Seizures and Epilepsy: Common Myths
Despite being the fourth most common neurological disorder, epilepsy is still widely misunderstood. There are still many misconceptions regarding epilepsy and seizures, including what causes a seizure and what treatment options are available.
Some of the most common myths, like restraining or placing an object in the mouth of someone who is having a seizure, can even be harmful. It’s valuable to remedy these falsehoods for the health and safety of all, as not everyone who has a seizure has epilepsy and not all seizures are the same. Below are the most common myths related to epilepsy and seizures.
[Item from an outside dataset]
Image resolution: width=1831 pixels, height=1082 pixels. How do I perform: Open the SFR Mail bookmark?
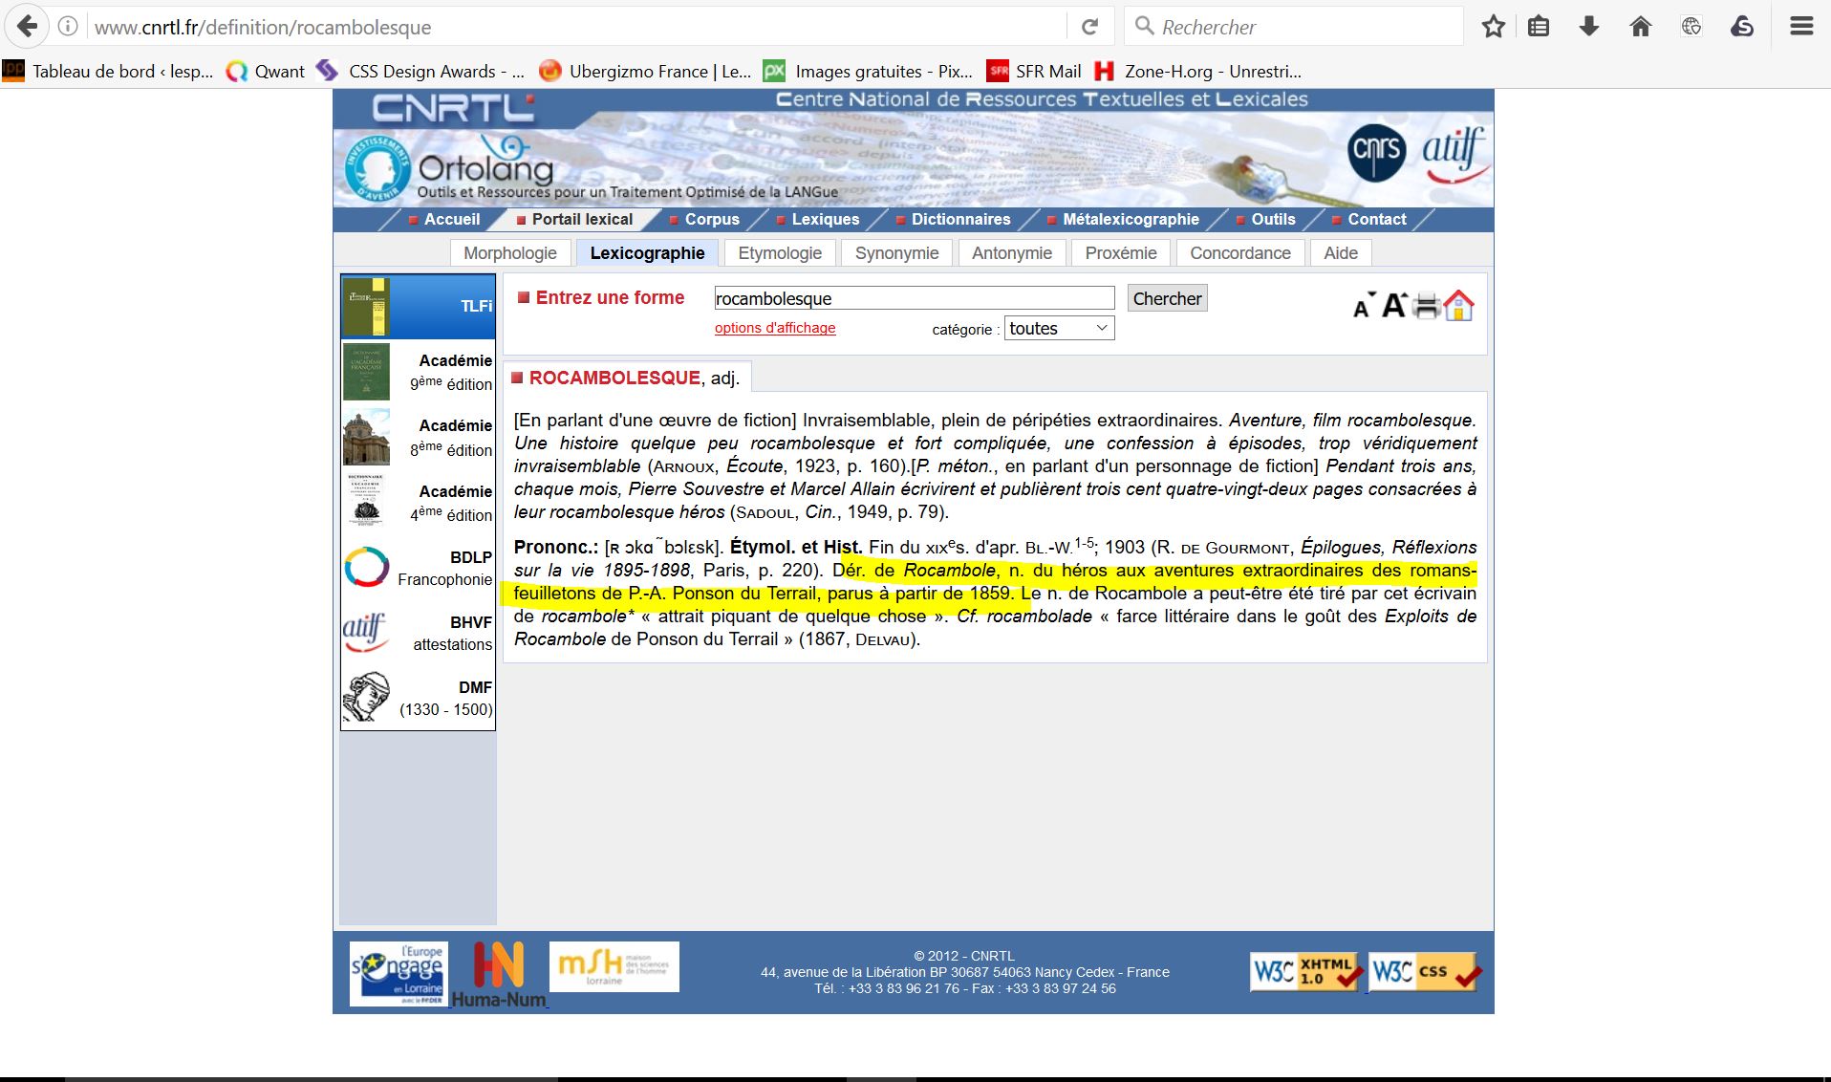pos(1037,71)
Everyone who has a seizure has epilepsy - FALSE
Anyone can have a seizure. Recurrent seizures are epilepsy or sometimes referred to as "seizure disorder" but having a single seizure does not automatically guarantee a diagnosis of epilepsy.
Seizures can be caused by electrical misfiring in the brain. Certain brain conditions can predispose someone to have recurrent seizures. Seizures can also occur because of a variety of other causes like, very low or high blood sugar levels, very high blood pressure, alcohol withdrawal, toxic exposures, or even extreme stress, including post-traumatic stress disorder. Knowledge about seizures can help prevent some of these types of seizures, as well as reduce the risk.
Every seizure is the same – FALSE
Not all seizures resemble what you may have seen on TV or internet! In fact, there are many different types of seizures, each marked by unique symptoms.
While many people associate seizures with uncontrolled jerking movements (tonic-clonic seizure), a person can also exhibit more subtle changes in their behavior such as staring without responding, wandering about confused, garbled speech, repeating purposeless movements or even just an unusual degree of confusion, especially in the older population. Many of these can be subtle and are often unrecognized as seizures.
Some people describe atypical and strange repetitive experiences or vague feelings. These are often described as auras – a brief type of seizure.
You should restrain someone during a seizure – FALSE
Trying to restrain a person can cause further injury – they may fight you in their state of confusion! Instead, turn the patient to the side, move anything sharp out of the way, remove eyeglasses (if any) and place a soft cushion under the person’s head. All of these steps are intended to protect them from injury. Most seizures stop spontaneously within one to two minutes.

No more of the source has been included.